A couple more years go by, and I was collecting comics for real. My uncle had a coin and stamp collector’s shop, and when he saw how much I was into comics he added them to his mix, renaming the shop A&I Comics. I was about 14, and he hired a guy who was maybe 20 years old to help with the comics business. That guy – Randy – liked to talk comics with me, and when he heard how much I was into Jim Starlin’s work on Captain Marvel, he brought me this comic.

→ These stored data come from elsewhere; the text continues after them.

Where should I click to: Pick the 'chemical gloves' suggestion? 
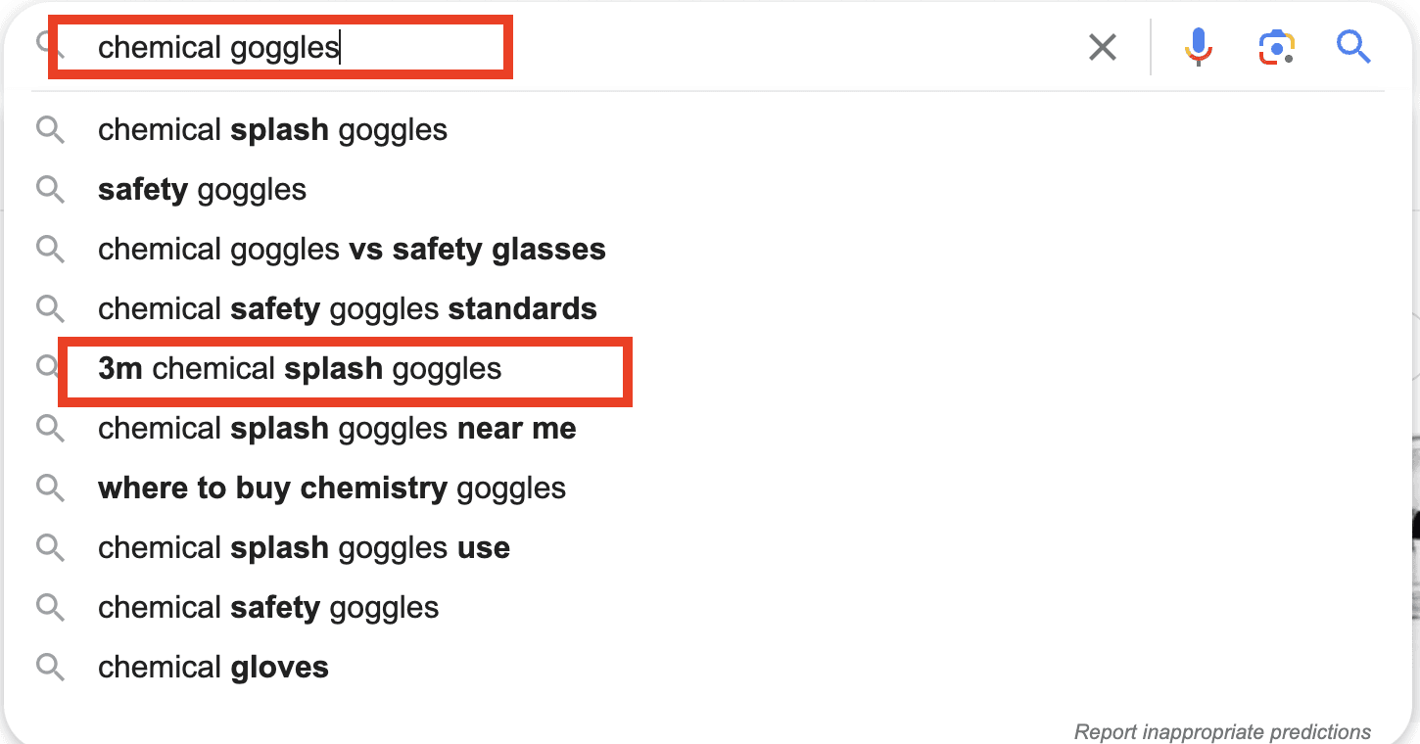coord(212,667)
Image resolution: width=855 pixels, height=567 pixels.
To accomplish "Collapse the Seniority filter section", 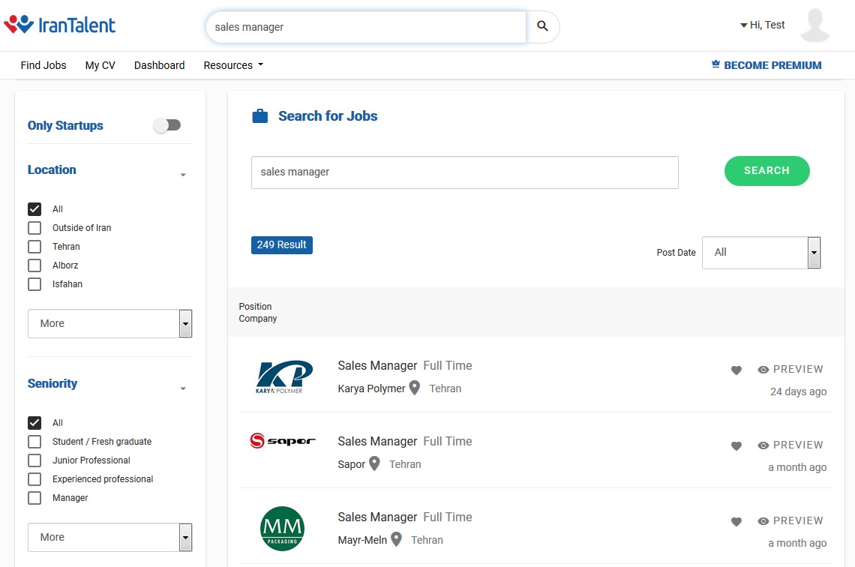I will click(x=183, y=389).
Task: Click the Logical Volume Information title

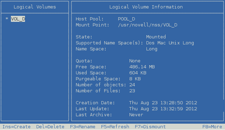Action: point(146,7)
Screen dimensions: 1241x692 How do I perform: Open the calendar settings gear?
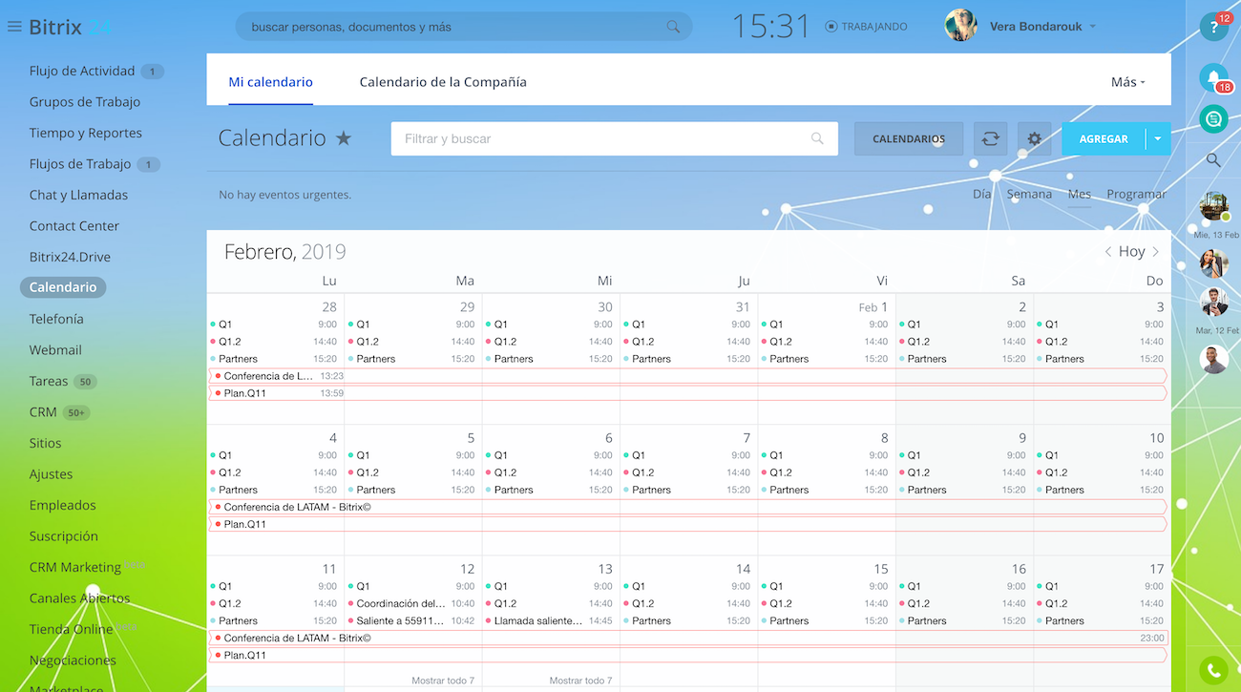pyautogui.click(x=1034, y=138)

I loved Star*Reach, and not just because of the nekkid ladies. It was full of fun, though-provoking science fiction and adventure stories by Starlin, Howard Chaykin, Walter Simonson, John Workman, Michael Gilbert, Frank Brunner, Mike Vosburg, Steve Leialoha, Lee Marrs, P. Craig Russell, Dean Motter, Ken Steacy, and more. Leialoha’s contributions led me to Star*Reach’s sister series, Quack – an all-time favorite anthology for me.
These were called “ground-level” comics by publisher Mike Friedrich, which meant that they weren’t as dirty or druggy as undergrounds, but they didn’t shy away from a little (female) nudity or violence. Mostly, though, I thought they were fun and beautifully drawn.

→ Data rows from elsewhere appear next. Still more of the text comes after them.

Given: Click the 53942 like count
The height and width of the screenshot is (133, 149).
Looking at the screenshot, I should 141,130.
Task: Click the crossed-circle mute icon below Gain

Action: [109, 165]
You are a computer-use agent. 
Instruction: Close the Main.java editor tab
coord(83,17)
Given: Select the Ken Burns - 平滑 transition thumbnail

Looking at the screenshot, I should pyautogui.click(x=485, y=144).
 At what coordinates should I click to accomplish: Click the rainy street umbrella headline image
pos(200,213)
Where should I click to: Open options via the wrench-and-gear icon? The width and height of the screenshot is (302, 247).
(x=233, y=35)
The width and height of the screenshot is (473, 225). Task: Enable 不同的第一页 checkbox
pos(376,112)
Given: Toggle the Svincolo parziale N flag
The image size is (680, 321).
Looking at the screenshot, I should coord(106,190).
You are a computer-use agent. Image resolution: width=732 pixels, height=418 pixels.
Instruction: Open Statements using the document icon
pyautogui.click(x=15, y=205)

Not long after that, though, I received an unexpected gift from the underground. I had ordered some Marvel western comics from northern California dealer Bob Sidebottom, and he threw in this comic with my order.
That was my first exposure to Robert Crumb, a cartoonist I came to love – but at this point (I was probably 16 then) I had no idea what to make of this weird comic book in which the cartoonist was the main character, and the stories all featured sweaty, disheveled characters looking for love and failing at life’s little challenges.

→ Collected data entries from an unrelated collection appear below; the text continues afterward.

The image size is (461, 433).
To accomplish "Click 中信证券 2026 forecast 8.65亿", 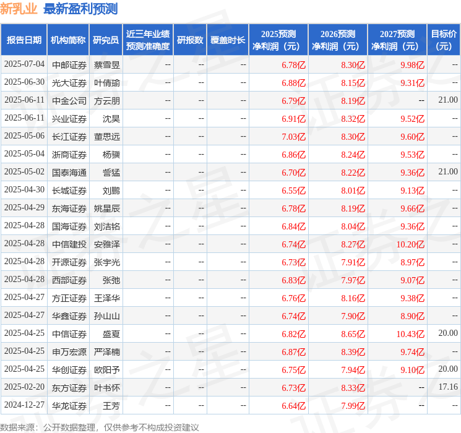I will coord(353,334).
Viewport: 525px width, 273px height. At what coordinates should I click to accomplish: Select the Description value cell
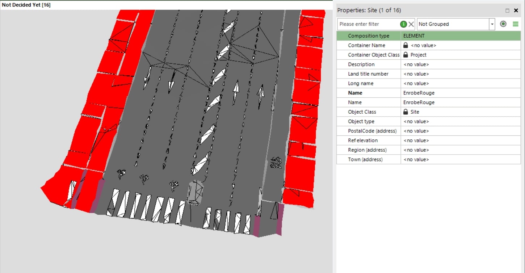click(460, 64)

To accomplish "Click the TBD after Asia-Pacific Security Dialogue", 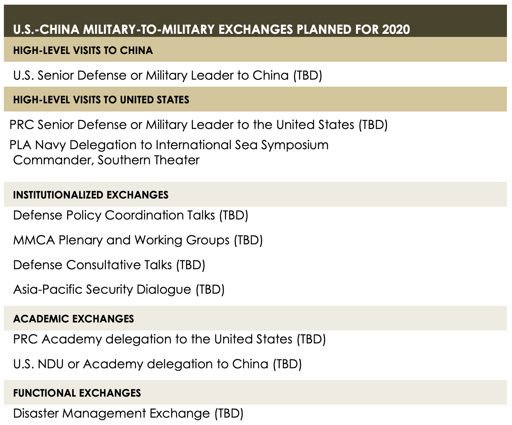I will click(210, 289).
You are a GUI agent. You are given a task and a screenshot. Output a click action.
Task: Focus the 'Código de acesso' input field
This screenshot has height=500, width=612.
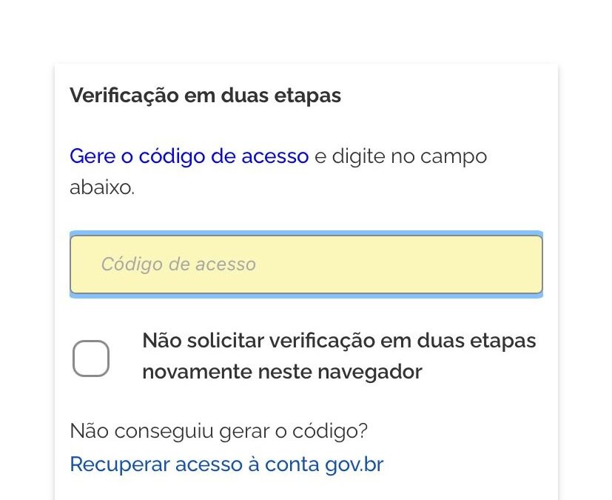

I learned a lot more about underground comics when I started college in Syracuse, NY. The school has a beautiful campus, but my friends and I also liked to explore the surrounding areas, which included record shops, pizza joints, and even a comics shop. One of those record shops was a little hole in the wall specializing in used vinyl, and it had a rack of underground comics that I dove into. Among the creators I discovered were Gilbert Shelton and Vaughn Bodé.
Shelton’s Freak Brothers work was just plain funny. I’ve described the series as “the Three Stooges with drugs,” but honestly, I was never a Stooges fan, and I still love the adventures of Franklin, Phineas, and Fat Freddy. And Bodé was prolific and versatile, with stories that could be funny, sexy, violent, far-flung, and poignant. This one, The Man, was a one-shot that I learned later he wrote and drew as a senior project at Syracuse, where he studied. It’s about a solitary, primitive man looking for companionship of some kind.
The heyday of the undergrounds was pretty much over by the 1980s, and with my career getting started I moved my focus to more mainstream comics fare. But I haven’t forgotten my fondness for the undergrounds and their wild, uninhibited approach to storytelling. Just a few years ago, I bought a large stack of undergrounds from a friend who was moving, including lots of work by creators I’d missed in my earlier forays - folks like Richard Corben and Jeremy Irons, for example.
Even now, I’m buying the new hardcover collections of comics by Shelton (from Fantagraphics) and Corben (from Dark Horse).
The quality of underground comics varied widely from one creator to another – and I enjoyed them for what they were, from accomplished storytelling to charmingly amateurish. I look forward to more discoveries to come!
So, what are your favorite underground comics?
Favorite undergrounds for me would be MEEF and THE BALLOON VENDOR, by Sheridan & Schreier, thanks to Scott McCloud’s neighbor Chris Bing.